• **AIM OF THE TASK**: Beginning with the first line of the data below, extract each line up to and including the one containing "The image size is (432, 391).". Copy them exactly and add nothing.

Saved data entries
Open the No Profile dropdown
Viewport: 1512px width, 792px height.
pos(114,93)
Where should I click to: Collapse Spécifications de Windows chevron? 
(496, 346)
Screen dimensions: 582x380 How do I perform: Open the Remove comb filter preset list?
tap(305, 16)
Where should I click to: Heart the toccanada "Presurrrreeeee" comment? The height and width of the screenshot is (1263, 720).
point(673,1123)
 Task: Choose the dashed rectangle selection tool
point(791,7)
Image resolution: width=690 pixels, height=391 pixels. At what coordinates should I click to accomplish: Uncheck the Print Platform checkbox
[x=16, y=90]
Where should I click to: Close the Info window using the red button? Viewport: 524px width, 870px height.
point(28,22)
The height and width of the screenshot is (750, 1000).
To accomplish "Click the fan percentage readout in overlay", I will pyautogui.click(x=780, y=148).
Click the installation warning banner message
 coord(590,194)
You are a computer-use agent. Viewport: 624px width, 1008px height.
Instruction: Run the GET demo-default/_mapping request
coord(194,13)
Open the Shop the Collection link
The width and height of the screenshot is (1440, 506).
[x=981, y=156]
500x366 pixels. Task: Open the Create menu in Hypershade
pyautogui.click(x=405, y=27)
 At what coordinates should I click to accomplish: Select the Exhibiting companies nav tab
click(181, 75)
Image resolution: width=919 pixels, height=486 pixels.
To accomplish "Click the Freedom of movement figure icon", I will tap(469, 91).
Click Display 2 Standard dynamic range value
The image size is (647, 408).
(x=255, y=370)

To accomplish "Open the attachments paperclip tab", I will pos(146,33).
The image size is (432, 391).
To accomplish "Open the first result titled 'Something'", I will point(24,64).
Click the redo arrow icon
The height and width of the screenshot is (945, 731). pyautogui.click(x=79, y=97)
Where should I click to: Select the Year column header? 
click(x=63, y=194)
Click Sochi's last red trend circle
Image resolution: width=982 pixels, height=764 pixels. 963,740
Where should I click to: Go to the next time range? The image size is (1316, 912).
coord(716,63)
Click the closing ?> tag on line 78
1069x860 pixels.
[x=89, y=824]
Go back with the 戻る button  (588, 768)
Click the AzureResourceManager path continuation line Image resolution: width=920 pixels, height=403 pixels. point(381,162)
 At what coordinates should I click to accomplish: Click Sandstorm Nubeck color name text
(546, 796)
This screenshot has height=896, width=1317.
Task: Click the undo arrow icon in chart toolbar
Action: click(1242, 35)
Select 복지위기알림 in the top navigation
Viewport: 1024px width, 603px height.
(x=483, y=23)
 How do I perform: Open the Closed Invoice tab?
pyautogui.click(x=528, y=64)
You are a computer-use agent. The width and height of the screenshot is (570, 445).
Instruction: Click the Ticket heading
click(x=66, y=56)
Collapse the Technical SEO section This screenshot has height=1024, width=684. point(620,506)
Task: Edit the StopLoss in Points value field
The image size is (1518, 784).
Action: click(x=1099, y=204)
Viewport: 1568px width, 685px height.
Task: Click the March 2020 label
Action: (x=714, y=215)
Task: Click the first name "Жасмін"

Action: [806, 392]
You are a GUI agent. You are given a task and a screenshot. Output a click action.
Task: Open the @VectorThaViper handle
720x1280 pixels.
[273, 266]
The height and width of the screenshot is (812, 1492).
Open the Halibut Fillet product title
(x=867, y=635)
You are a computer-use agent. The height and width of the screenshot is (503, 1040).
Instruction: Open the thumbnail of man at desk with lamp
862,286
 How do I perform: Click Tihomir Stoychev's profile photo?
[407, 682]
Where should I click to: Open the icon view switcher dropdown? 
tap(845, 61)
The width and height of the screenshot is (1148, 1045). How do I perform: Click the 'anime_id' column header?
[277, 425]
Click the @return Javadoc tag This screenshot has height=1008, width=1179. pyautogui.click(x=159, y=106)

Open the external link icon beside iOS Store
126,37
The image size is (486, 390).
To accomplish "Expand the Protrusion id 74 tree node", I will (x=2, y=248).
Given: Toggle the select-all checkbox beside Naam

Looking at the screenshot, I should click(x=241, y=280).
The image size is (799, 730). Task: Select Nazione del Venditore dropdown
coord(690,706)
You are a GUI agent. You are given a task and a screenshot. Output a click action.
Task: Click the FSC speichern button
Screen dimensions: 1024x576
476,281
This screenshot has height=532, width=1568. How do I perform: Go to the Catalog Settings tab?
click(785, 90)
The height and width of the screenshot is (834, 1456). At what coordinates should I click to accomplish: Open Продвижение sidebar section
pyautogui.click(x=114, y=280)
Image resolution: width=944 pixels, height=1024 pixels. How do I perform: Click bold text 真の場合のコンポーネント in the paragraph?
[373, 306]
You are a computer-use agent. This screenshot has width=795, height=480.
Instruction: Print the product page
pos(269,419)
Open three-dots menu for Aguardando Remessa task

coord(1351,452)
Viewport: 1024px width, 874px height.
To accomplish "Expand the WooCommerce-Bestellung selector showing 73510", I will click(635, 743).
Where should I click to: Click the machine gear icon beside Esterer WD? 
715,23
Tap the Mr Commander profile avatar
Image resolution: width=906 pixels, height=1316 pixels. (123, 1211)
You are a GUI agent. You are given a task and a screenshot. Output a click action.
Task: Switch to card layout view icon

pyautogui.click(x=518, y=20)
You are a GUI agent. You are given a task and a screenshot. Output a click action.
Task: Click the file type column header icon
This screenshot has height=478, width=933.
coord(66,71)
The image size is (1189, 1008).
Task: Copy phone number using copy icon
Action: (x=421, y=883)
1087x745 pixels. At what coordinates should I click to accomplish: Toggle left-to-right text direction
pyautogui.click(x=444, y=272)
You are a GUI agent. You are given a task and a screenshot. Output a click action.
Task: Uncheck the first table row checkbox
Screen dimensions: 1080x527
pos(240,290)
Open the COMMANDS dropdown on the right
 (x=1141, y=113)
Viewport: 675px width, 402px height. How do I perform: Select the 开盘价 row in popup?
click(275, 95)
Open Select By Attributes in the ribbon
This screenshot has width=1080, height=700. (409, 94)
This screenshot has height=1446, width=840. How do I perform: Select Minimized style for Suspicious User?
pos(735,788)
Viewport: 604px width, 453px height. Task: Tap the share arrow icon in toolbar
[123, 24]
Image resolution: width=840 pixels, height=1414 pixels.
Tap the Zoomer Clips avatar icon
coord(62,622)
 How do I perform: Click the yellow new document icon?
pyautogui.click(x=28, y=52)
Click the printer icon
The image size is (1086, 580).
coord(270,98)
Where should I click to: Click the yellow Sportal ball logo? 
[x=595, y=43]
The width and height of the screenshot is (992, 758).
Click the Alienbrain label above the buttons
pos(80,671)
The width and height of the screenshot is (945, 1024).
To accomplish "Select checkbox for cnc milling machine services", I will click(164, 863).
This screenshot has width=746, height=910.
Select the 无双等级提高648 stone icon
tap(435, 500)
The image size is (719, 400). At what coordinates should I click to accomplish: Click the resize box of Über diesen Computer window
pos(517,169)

• **COMPLETED TASK**:
Open the No Profile dropdown
Viewport: 1512px width, 792px height.
pos(114,93)
Where should I click to: Collapse Spécifications de Windows chevron? 
(496, 346)
Screen dimensions: 582x380 How do I perform: Open the Remove comb filter preset list?
tap(305, 16)
Where should I click to: Heart the toccanada "Presurrrreeeee" comment? The height and width of the screenshot is (1263, 720).
point(673,1123)
 Task: Choose the dashed rectangle selection tool
point(791,7)
Image resolution: width=690 pixels, height=391 pixels. At what coordinates should I click to accomplish: Uncheck the Print Platform checkbox
[x=16, y=90]
Where should I click to: Close the Info window using the red button? Viewport: 524px width, 870px height.
point(28,22)
The height and width of the screenshot is (750, 1000).
To accomplish "Click the fan percentage readout in overlay", I will pyautogui.click(x=780, y=148).
Click the installation warning banner message
 coord(590,194)
You are a computer-use agent. Viewport: 624px width, 1008px height.
Instruction: Run the GET demo-default/_mapping request
coord(194,13)
Open the Shop the Collection link
The width and height of the screenshot is (1440, 506).
[x=981, y=156]
500x366 pixels. Task: Open the Create menu in Hypershade
pyautogui.click(x=405, y=27)
 At what coordinates should I click to accomplish: Select the Exhibiting companies nav tab
click(181, 75)
Image resolution: width=919 pixels, height=486 pixels.
To accomplish "Click the Freedom of movement figure icon", I will tap(469, 91).
Click Display 2 Standard dynamic range value
The image size is (647, 408).
(x=255, y=370)

To accomplish "Open the attachments paperclip tab", I will pos(146,33).
The image size is (432, 391).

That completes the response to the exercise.